A non-selective beta-adrenergic antagonist with a long half-life, used in cardiovascular disease to treat arrhythmias, angina pectoris, and hypertension. Nadolol is also used for migraine disorders and for tremor. [PubChem]
Indication
Used in cardiovascular disease to treat arrhythmias, angina pectoris, and hypertension.
Pharmacology
Nadolol is a nonselective beta-adrenergic receptor antagonist with a long half-life, and is structurally similar to propranolol. Clinical pharmacology studies have demonstrated beta-blocking activity by showing (1) reduction in heart rate and cardiac output at rest and on exercise, (2) reduction of systolic and diastolic blood pressure at rest and on exercise, (3) inhibition of isoproterenol-induced tachycardia, and (4) reduction of reflex orthostatic tachycardia. Nadolol has no intrinsic sympathomimetic activity and, unlike some other beta-adrenergic blocking agents, nadolol has little direct myocardial depressant activity and does not have an anesthetic-like membrane-stabilizing action.
Toxicity
Oral, mouse: LD50 = 4500mg/kg.
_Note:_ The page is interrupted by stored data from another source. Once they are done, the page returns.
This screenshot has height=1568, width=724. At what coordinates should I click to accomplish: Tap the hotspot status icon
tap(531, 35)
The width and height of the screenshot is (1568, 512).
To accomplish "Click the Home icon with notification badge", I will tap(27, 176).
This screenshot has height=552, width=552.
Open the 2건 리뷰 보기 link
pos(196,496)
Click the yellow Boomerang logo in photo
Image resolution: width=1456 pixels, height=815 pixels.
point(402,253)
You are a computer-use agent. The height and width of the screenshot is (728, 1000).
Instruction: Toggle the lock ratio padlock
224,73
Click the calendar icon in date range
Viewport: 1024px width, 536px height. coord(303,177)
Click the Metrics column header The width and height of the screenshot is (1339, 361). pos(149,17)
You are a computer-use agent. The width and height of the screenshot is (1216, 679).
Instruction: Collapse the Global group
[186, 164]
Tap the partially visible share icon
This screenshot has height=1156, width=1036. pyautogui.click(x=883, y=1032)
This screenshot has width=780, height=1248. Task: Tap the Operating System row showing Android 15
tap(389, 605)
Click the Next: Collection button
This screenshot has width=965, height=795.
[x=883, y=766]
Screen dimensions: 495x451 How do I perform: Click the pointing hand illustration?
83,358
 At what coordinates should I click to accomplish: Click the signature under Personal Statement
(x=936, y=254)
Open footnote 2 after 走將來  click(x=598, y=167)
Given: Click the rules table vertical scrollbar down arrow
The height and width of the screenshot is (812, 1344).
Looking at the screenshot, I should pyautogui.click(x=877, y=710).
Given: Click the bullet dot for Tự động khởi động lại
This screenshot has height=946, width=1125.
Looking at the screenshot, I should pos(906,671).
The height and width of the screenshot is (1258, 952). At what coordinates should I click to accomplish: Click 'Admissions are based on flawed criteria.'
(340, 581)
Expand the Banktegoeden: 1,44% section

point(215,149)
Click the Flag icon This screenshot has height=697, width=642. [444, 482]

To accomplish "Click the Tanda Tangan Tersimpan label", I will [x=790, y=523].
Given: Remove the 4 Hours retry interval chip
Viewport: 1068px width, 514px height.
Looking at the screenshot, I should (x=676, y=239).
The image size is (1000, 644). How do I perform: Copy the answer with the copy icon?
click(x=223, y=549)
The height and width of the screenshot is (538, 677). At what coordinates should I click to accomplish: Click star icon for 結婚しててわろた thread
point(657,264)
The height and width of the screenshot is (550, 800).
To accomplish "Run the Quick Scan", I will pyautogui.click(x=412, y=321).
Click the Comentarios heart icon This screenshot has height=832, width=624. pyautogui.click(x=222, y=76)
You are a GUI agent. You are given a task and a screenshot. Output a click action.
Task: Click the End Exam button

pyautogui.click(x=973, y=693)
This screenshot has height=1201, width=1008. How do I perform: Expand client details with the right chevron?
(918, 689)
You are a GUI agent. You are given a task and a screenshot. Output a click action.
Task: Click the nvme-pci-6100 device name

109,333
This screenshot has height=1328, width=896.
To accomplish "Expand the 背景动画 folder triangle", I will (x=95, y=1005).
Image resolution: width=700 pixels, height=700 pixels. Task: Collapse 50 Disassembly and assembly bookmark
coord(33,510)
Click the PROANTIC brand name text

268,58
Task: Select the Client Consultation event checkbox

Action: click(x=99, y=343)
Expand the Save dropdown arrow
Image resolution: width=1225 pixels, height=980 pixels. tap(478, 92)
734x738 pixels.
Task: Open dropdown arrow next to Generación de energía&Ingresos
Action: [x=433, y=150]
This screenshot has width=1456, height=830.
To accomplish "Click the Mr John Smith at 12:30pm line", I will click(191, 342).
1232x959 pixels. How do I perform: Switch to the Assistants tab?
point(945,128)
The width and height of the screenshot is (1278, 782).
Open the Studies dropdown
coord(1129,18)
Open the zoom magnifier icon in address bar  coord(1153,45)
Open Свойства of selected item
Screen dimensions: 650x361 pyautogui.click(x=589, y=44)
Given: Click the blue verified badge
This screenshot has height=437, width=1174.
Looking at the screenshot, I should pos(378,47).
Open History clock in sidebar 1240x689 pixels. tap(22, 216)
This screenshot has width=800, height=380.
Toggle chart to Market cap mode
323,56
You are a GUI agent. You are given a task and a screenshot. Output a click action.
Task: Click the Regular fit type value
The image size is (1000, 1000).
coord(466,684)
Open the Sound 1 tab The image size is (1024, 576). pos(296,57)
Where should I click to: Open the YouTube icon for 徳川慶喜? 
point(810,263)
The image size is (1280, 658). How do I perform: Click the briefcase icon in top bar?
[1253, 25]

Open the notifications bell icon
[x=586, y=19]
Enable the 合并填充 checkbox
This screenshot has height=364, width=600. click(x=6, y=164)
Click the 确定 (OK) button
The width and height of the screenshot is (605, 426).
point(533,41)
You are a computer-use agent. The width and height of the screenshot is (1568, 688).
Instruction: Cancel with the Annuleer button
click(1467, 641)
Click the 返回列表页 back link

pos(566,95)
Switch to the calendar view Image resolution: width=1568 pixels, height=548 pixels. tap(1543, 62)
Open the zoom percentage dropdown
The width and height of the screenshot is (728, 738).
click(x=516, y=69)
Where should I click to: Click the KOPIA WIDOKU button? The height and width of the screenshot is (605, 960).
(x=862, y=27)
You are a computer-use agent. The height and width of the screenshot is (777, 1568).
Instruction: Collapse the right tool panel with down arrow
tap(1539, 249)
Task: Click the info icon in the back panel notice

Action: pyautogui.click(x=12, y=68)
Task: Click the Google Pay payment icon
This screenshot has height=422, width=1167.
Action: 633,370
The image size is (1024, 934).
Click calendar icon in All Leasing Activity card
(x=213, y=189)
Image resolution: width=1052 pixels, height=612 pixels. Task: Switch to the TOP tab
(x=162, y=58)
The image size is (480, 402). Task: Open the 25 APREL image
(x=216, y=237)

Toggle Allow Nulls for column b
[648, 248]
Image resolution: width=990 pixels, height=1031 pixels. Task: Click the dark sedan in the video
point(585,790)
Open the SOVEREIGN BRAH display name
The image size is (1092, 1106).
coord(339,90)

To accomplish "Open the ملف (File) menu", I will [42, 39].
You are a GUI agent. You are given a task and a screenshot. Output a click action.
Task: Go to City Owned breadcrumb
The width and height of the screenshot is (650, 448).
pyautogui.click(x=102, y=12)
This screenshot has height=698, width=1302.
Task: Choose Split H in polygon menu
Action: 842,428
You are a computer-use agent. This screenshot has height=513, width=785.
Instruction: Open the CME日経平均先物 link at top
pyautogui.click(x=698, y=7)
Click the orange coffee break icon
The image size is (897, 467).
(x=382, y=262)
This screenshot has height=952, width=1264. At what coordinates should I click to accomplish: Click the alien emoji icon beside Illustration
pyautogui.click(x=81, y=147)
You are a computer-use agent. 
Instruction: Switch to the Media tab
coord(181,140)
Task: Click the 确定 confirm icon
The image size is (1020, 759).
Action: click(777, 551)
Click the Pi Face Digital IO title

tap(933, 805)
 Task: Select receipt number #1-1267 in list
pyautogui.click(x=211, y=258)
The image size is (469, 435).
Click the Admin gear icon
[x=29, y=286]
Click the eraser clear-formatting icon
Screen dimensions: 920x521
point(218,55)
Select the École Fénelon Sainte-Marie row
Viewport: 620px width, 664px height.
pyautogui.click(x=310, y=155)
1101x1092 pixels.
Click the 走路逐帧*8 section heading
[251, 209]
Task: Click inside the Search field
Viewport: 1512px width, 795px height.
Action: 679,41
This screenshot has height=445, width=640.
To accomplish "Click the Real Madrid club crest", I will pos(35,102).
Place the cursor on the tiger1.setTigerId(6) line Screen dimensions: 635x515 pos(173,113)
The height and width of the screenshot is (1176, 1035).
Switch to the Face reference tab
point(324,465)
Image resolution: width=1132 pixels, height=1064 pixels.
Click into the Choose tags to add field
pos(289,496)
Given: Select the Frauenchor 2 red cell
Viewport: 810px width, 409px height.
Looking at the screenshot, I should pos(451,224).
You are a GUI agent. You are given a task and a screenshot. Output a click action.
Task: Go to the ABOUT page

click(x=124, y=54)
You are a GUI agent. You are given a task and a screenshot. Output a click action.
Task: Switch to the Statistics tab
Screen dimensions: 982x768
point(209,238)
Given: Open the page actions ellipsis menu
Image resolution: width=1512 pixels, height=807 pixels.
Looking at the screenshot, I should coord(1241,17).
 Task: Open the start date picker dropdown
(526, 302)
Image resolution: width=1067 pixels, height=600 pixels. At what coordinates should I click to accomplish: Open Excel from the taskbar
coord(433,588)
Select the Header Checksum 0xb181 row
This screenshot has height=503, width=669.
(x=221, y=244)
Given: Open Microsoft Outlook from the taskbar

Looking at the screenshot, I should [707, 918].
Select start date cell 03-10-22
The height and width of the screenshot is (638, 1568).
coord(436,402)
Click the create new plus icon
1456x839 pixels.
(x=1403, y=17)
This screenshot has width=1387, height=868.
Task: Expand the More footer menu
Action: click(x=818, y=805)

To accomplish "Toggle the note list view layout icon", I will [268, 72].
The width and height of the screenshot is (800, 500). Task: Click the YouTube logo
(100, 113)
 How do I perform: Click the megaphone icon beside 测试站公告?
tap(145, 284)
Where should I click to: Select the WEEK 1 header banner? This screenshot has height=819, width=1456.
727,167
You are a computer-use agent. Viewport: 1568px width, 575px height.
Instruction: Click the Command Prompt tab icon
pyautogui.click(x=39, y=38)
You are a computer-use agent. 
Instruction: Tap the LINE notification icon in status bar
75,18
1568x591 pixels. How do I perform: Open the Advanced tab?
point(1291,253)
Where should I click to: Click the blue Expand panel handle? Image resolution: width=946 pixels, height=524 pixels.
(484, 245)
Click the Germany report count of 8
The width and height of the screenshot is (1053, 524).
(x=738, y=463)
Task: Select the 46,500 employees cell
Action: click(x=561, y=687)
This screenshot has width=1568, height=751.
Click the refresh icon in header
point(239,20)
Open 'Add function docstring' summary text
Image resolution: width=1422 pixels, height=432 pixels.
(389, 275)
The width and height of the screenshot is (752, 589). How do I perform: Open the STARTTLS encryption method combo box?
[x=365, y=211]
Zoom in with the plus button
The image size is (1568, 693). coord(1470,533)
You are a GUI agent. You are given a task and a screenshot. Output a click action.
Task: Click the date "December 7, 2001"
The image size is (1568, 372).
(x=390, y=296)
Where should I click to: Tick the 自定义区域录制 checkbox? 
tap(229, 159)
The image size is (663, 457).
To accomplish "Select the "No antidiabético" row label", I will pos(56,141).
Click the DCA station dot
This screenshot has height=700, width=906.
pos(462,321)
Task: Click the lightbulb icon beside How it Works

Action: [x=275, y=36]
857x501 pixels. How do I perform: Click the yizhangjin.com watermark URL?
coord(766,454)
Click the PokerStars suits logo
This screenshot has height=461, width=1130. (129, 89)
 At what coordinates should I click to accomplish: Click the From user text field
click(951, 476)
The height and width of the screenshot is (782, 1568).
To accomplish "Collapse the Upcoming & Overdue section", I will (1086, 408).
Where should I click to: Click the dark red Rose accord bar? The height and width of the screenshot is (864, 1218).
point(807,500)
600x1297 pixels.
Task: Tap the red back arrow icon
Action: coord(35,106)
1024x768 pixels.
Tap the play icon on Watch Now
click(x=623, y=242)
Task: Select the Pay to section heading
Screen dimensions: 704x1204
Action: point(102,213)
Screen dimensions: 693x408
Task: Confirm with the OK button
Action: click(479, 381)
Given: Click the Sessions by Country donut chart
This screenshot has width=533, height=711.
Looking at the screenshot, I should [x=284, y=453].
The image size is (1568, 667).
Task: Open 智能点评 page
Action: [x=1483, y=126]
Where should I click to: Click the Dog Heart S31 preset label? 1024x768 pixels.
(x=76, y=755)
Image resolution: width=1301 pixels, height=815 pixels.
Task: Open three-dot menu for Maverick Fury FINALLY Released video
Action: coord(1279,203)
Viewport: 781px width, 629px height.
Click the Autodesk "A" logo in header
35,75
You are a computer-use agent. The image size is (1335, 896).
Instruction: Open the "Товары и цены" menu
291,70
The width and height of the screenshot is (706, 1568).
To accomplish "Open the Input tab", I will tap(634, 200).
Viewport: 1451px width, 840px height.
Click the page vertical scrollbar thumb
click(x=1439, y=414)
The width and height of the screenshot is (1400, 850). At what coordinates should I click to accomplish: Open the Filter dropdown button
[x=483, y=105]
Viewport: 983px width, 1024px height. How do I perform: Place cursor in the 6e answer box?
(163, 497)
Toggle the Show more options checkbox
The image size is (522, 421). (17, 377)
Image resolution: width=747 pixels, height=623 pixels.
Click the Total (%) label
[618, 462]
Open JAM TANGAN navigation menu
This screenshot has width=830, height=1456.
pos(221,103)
Symptoms of overdose include abdominal irritation, central nervous system depression, coma, extremely slow heartbeat, heart failure, lethargy, low blood pressure, and wheezing.
Affected Organisms
Humans and other mammals
Biotransformation
Not metabolized by the liver and excreted unchanged primarily by the kidneys.
Absorption
Absorption of nadolol after oral dosing is variable, averaging about 30 percent.
Half Life
14-24 hours
Protein Binding
30%
Elimination
Unlike many other beta-adrenergic blocking agents, nadolol is not metabolized by the liver and is excreted unchanged, principally by the kidneys. Nadolol is excreted predominantly in the urine.